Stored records
=== Begin Enclosure ===
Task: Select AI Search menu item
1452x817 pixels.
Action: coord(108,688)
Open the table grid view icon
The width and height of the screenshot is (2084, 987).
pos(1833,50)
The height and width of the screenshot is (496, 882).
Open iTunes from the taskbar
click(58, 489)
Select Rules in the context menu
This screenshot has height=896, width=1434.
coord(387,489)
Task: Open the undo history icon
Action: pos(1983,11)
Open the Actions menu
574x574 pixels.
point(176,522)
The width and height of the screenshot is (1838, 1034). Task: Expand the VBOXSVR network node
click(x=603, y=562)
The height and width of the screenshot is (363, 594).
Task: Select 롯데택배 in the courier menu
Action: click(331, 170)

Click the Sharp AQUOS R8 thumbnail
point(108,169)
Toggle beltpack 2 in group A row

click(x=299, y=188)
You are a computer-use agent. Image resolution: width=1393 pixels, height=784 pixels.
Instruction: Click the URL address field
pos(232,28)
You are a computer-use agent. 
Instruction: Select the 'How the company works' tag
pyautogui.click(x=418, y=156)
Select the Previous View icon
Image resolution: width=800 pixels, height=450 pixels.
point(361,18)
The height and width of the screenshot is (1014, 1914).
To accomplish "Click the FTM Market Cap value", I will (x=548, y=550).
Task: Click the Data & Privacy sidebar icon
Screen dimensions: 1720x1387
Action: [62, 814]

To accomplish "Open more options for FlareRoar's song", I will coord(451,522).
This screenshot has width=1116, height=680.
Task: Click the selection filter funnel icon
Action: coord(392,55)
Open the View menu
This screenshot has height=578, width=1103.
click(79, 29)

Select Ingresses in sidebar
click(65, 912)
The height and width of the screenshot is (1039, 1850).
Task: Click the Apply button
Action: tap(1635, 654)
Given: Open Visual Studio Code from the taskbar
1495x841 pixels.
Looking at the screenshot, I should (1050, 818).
=== End Enclosure ===
> [WORK ORDER]
Recopy the entries above in their entirety, exactly.

> [RESULT OF THIS EXERCISE]
Task: Select AI Search menu item
1452x817 pixels.
Action: coord(108,688)
Open the table grid view icon
The width and height of the screenshot is (2084, 987).
pos(1833,50)
The height and width of the screenshot is (496, 882).
Open iTunes from the taskbar
click(58, 489)
Select Rules in the context menu
This screenshot has height=896, width=1434.
coord(387,489)
Task: Open the undo history icon
Action: pos(1983,11)
Open the Actions menu
574x574 pixels.
point(176,522)
The width and height of the screenshot is (1838, 1034). Task: Expand the VBOXSVR network node
click(x=603, y=562)
The height and width of the screenshot is (363, 594).
Task: Select 롯데택배 in the courier menu
Action: click(331, 170)

Click the Sharp AQUOS R8 thumbnail
point(108,169)
Toggle beltpack 2 in group A row

click(x=299, y=188)
You are a computer-use agent. Image resolution: width=1393 pixels, height=784 pixels.
Instruction: Click the URL address field
pos(232,28)
You are a computer-use agent. 
Instruction: Select the 'How the company works' tag
pyautogui.click(x=418, y=156)
Select the Previous View icon
Image resolution: width=800 pixels, height=450 pixels.
point(361,18)
The height and width of the screenshot is (1014, 1914).
To accomplish "Click the FTM Market Cap value", I will (x=548, y=550).
Task: Click the Data & Privacy sidebar icon
Screen dimensions: 1720x1387
Action: [62, 814]

To accomplish "Open more options for FlareRoar's song", I will coord(451,522).
This screenshot has width=1116, height=680.
Task: Click the selection filter funnel icon
Action: coord(392,55)
Open the View menu
This screenshot has height=578, width=1103.
click(79, 29)

Select Ingresses in sidebar
click(65, 912)
The height and width of the screenshot is (1039, 1850).
Task: Click the Apply button
Action: tap(1635, 654)
Given: Open Visual Studio Code from the taskbar
1495x841 pixels.
Looking at the screenshot, I should (1050, 818).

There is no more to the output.